Dann erklärt der BGH, warum auch das Zeugnisverweigerungsrecht nach § 383 Abs. 1 Nr. 6, Abs. 3 ZPO einer Vernehmung der Zeugen nicht entgegensteht:

„Nach § 383 Abs. 1 Nr. 6 ZPO sind Personen, denen kraft ihres Amtes, Standes oder Gewerbes Tatsachen anvertraut sind, deren Geheimhaltung durch ihre Natur oder durch gesetzliche Vorschrift geboten ist, in Betreff der Tatsachen, auf welche sich die Verpflichtung zur Verschwiegenheit bezieht, zur Verweigerung des Zeugnisses berechtigt. Dass sie von ihrem Zeugnisverweigerungsrecht Gebrauch machen wollen, haben [die Zeugen] bislang nicht erklärt. Schon deshalb wären sie grundsätzlich zu vernehmen gewesen (vgl. § 386 Abs. 3 ZPO).

**Extrahierte Datensätze**.
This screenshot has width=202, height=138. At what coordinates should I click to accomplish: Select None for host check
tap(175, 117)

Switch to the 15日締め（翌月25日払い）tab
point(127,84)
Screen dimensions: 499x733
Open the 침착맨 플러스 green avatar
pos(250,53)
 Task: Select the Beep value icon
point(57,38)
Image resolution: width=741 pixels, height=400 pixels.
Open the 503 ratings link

**Übungsaufgaben**.
a) Kraft welcher Eigenschaften müssen Personen laut dem Text zum Zeugnisverweigerungsrecht Tatsachen anvertraut worden sein? Nennen Sie sie vollständig.
b) Greifen Sie den Text zum Zeugnisverweigerungsrecht nach seinem letzten Satz auf und setzen Sie ihn fort.

**Die Antworten**.
a) Kraft ihres Amtes, ihres Standes oder ihres Gewerbes.

b)
Anderes ergibt sich auch nicht aus § 383 Abs. 3 ZPO. Nach dieser Vorschrift soll das Gericht selbst dann, wenn ein nach § 383 Abs. 1 Nr. 4 bis 6 ZPO zeugnisverweigerungsberechtigter Zeuge zur Aussage bereit ist, nur solche Fragen stellen bzw. zulassen, durch deren Beantwortung der Zeuge nicht erkennbar gegen Verschwiegenheitspflichten verstößt […]. Regelmäßig beschränkt die Vorschrift mithin allein den Kreis der im Rahmen einer Vernehmung zulässigen Fragen, macht aber die Vernehmung des angebotenen Zeugen als solche weder unzulässig noch entbehrlich […].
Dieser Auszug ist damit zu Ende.